[Element lookup records]
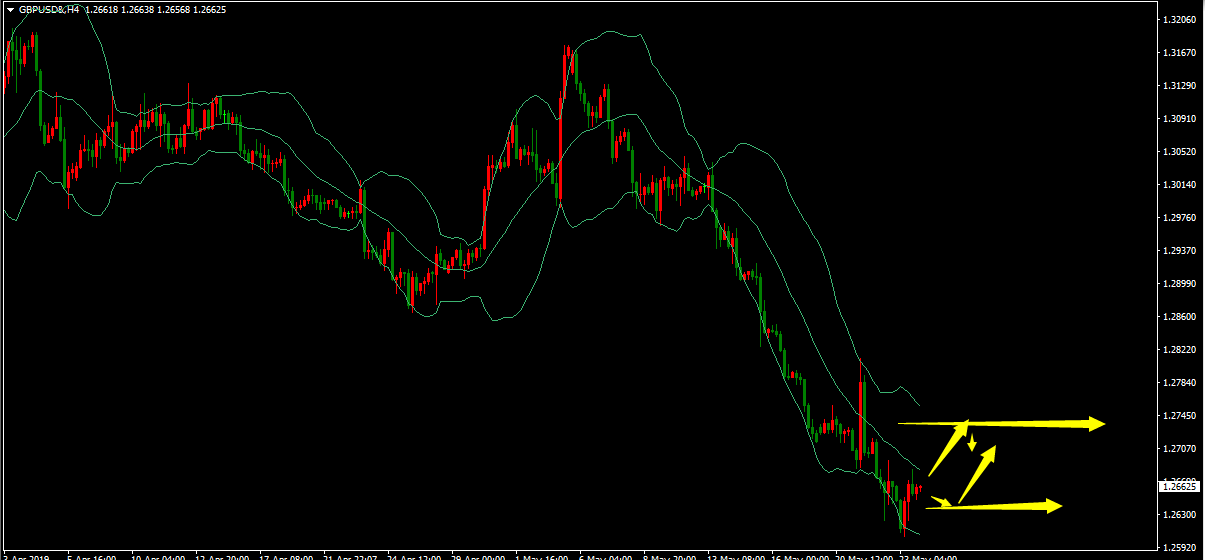Click the 6 May 04:00 time axis label
The height and width of the screenshot is (560, 1205).
[604, 556]
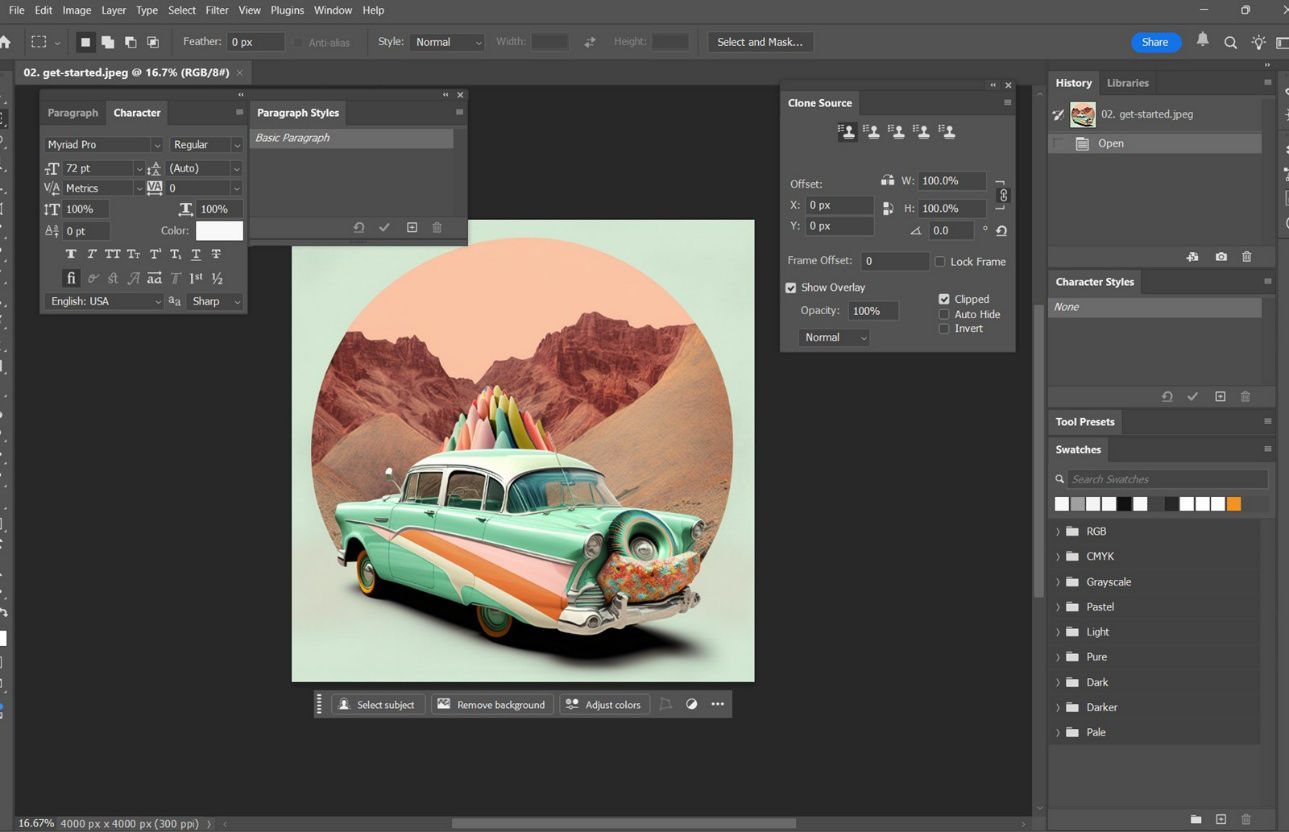This screenshot has height=832, width=1289.
Task: Click Adjust colors in the contextual taskbar
Action: point(604,704)
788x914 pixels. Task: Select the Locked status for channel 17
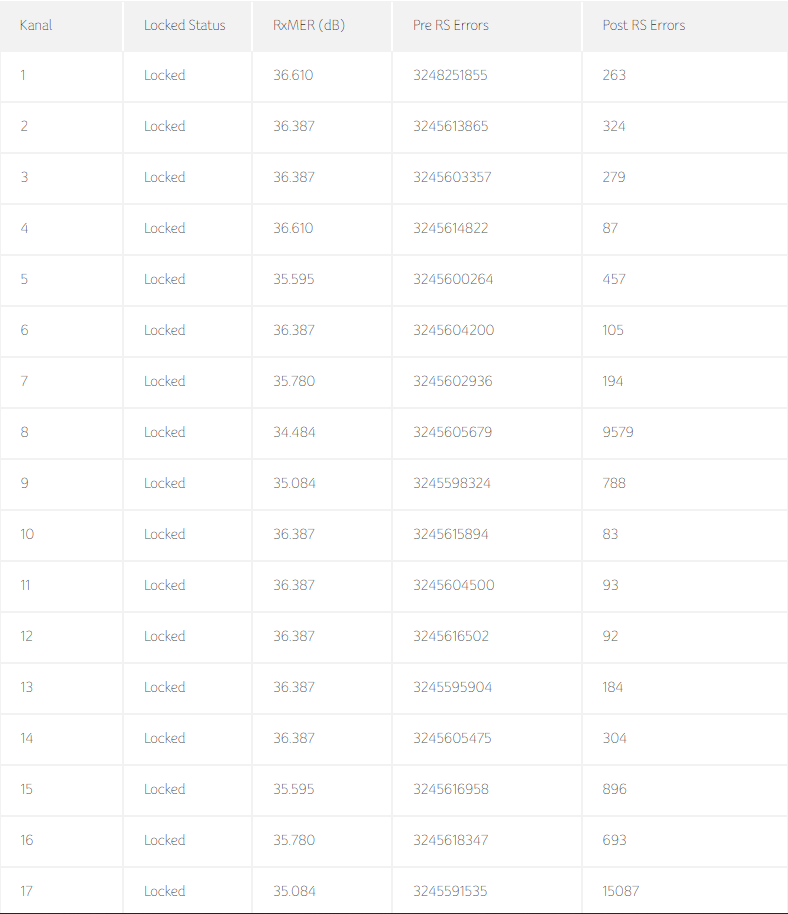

* Aim of the task *
Return the text of every record above word for word, omitting the pictures.

* Correct output *
Click the 6 May 04:00 time axis label
The height and width of the screenshot is (560, 1205).
[604, 556]
This screenshot has height=832, width=1289.
Task: Click Adjust colors in the contextual taskbar
Action: point(604,704)
788x914 pixels. Task: Select the Locked status for channel 17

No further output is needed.